8 days in June critical to future of temporary storage in Nevada
Wednesday, May 20, 1998 | 10:07 a.m.
WASHINGTON -- The fate of plans to store high-level nuclear waste in Las Vegas' backyard could hinge on eight critical days of debate early next month.
Senate Majority Leader Trent Lott of Mississippi had wanted to bring up the nuclear waste storage legislation two weeks ago. But it appears unlikely that a vote will come until Congress returns from its 10-day Memorial Day recess, according to supporters and opponents of the bill.
The industry and Department of Energy continue to feud over paying for nuclear waste storage, while House and Senate staff are negotiating a final bill that they hope can win passage with veto-proof majorities in both chambers.
If all goes as planned, Lott would introduce the bill to open a short-term storage site in Southern Nevada on the Senate floor at the end of this week and then adjourn for the recess, according to Derek Jumper, spokesman for Sen. Frank Murkowski, R-Alaska, the author of the nuclear waste bill.
Once Congress returns in early June, Nevada's senators, Democrats Harry Reid and Richard Bryan, would be able to stall the legislation for a couple of days before a vote to end their filibuster, Jumper and other supporters said.
From there, Murkowski, Lott and other supporters would need about eight days to debate numerous amendments to the controversial legislation, before a final vote on passage of the bill would be called some time around June 10.
If they ever get that far.
"When it's going to be, I don't know," Jumper said. "What (the bill) is going to look like, I don't know."
Those uncertainties, coming this late in the battle, have emboldened opponents of the bill, who believe that Murkowski is struggling to accommodate all of his supporters, leaving Lott concerned about debating the bill only to see it fail.
"I think Sen. Lott has been somewhat reserved and has said, 'Look, show me the votes before we bring it up.' By showing me the votes he wants 67 votes," Bryan said.
Clinton administration officials oppose the bill because opening a short-term site in Nevada -- before Energy Department officials can determine if Yucca Mountain is a safe permanent site -- could force the interim site to stay open much longer than Murkowski envisions.
When the House passed its version of the nuclear waste bill last year, 307-120, it easily cleared the two-thirds majority needed to override President Clinton's veto. The Senate, however, has so far only won 65 votes supporting the measure, two short of a veto override.

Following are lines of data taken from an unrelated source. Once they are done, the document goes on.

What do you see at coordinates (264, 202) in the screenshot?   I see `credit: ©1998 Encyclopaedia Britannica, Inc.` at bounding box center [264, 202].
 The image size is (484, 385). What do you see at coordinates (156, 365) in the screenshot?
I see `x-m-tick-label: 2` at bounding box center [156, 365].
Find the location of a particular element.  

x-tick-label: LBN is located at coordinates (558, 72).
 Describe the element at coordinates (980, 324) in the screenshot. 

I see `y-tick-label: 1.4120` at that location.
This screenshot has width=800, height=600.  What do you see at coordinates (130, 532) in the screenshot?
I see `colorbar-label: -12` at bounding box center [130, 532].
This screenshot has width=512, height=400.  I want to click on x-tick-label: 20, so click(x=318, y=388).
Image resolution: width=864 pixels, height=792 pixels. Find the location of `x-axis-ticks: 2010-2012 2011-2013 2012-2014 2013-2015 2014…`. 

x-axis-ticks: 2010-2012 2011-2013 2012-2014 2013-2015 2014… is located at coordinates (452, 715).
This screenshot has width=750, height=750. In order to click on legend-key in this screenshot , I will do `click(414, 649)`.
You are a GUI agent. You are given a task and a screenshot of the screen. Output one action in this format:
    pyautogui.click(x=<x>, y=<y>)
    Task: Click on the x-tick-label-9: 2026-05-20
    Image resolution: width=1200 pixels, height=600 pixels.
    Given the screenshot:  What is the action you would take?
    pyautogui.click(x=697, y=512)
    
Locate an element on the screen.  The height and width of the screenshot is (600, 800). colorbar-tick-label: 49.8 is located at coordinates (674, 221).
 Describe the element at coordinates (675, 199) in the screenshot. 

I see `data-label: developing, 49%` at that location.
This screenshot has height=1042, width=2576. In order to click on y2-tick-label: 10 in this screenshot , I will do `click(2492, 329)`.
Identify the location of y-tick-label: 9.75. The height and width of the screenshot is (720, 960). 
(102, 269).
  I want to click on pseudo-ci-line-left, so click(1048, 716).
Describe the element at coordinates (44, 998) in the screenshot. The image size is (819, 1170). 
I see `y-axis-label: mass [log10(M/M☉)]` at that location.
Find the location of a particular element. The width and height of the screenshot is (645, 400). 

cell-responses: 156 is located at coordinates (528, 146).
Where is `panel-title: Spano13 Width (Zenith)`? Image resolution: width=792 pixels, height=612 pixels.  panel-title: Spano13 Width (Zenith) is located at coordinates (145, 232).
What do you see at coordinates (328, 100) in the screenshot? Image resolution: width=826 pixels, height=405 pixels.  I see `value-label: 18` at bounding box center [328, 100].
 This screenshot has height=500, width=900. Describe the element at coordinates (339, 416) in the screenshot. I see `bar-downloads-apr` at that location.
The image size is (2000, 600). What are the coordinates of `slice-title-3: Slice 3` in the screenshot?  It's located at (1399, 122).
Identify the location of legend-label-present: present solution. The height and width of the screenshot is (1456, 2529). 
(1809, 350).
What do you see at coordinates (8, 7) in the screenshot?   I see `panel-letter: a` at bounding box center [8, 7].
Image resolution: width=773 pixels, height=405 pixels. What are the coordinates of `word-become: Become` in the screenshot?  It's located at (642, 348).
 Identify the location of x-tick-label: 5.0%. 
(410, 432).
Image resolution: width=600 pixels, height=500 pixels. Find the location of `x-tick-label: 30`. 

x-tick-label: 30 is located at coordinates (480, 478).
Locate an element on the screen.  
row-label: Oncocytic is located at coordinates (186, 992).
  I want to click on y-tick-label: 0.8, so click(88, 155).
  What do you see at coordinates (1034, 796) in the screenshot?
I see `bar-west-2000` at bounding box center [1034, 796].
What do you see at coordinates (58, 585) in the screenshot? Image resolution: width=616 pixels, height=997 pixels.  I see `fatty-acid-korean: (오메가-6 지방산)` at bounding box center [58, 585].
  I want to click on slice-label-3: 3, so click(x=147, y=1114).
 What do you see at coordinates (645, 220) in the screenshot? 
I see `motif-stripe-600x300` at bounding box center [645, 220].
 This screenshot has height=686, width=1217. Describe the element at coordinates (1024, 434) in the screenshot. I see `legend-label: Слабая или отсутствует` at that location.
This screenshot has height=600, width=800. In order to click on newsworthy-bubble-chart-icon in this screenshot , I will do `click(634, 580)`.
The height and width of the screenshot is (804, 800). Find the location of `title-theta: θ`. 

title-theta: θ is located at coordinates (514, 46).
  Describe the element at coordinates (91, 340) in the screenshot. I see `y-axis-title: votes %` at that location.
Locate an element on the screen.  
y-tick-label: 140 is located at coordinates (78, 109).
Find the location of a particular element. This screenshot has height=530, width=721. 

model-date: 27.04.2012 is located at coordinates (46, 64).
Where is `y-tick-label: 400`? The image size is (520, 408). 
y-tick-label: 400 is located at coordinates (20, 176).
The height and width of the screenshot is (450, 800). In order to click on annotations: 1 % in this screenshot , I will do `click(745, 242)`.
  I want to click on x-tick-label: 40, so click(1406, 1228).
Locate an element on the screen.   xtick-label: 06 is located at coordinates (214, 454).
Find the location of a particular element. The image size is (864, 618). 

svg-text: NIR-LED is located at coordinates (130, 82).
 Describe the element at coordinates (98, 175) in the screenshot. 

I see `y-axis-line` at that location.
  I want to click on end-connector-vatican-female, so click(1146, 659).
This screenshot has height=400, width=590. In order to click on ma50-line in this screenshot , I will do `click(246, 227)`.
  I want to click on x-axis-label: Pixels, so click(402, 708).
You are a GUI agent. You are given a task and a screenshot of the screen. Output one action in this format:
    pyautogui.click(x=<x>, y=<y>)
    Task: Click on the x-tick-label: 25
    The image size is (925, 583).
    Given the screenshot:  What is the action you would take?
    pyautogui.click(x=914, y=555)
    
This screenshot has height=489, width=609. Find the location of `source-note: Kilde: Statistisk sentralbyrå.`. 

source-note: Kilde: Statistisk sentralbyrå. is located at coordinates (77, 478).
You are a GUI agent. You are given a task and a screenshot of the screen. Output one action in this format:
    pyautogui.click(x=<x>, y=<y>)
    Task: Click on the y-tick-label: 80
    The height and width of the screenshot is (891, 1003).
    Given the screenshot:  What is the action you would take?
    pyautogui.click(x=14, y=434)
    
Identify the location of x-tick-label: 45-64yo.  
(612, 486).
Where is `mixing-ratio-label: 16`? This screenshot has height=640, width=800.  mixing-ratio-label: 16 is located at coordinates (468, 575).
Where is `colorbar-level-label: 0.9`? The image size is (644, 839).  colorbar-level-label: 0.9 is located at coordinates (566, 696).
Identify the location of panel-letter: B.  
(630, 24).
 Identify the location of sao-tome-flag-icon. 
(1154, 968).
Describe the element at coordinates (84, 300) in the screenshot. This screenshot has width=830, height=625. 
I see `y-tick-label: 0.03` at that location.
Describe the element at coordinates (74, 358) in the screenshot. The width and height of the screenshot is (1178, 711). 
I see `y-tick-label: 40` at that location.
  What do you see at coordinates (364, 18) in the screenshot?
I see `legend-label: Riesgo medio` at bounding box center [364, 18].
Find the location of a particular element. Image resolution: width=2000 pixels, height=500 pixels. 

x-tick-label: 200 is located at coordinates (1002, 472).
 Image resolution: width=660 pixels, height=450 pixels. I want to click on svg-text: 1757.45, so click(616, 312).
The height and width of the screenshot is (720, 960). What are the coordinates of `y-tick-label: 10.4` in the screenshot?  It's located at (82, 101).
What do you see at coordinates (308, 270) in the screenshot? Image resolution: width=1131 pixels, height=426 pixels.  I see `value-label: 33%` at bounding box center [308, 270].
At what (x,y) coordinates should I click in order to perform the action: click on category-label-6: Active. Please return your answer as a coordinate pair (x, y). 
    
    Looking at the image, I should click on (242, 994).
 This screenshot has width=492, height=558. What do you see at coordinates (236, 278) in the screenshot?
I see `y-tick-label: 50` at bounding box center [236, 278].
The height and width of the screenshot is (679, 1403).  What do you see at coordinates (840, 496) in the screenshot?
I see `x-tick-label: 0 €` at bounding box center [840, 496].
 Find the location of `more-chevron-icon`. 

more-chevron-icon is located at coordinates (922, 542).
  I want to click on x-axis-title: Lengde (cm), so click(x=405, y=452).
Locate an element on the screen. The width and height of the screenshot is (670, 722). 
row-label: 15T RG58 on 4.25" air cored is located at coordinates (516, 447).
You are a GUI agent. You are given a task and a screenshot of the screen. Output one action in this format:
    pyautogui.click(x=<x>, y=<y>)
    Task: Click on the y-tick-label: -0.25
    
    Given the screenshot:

Rep. John Ensign, R-Nev., said he and Rep. James Gibbons, R-Nev., have met with the Senate GOP leaders to ask them to drop the bill. "What we are doing is meeting with Trent Lott's people all the time and telling them 'you can't bring this up,'" Ensign said.
Because of the shortened congressional calendar in this mid-term election year, Murkowski has been negotiating with the House's leader on the issue, Rep. Thomas J. Bliley, R-Va., chairman of the House Commerce Committee. Murkowski and Bliley hope to craft one bill to pass through both houses, eliminating a lengthy House-Senate conference.
Jumper said the negotiations have been cumbersome, but Murkowski remains confident he will have a veto-proof majority. If the Senate gets more than 67 votes, the House would quickly pass the bill later this summer, making Nevada the nation's nuclear dump by early next century.
But opponents say they still have the votes to sustain the veto, and that the congressional calendar is becoming too crowded to bring up a controversial measure that will take eight days to pass -- unless Murkowski is 100 percent certain he has the 67 votes. This week, for example, the Senate will spend of most its time debating the tobacco legislation.
"There does become a time ... when it's futile to bring it up because of time constraints," said Michael Mariotte, a spokesman for Nuclear Information and Resource Service, a Washington-based environmental group opposed to storing the waste in Nevada.
The industry, which rejected DOE's offer of $2.8 billion to $5 billion to pay for storing the high-level waste on site until a permanent site is opened, is increasing pressure on its allies in Congress to pass the legislation this summer -- which has their opponents on guard.
"The job ... needs to be finished," said Steve Ungelsbee, spokesman for the Nuclear Energy Institute.
"We are prepared whenever it comes up," Reid said.
(States News Service reporter Mark Preston contributed to this report.)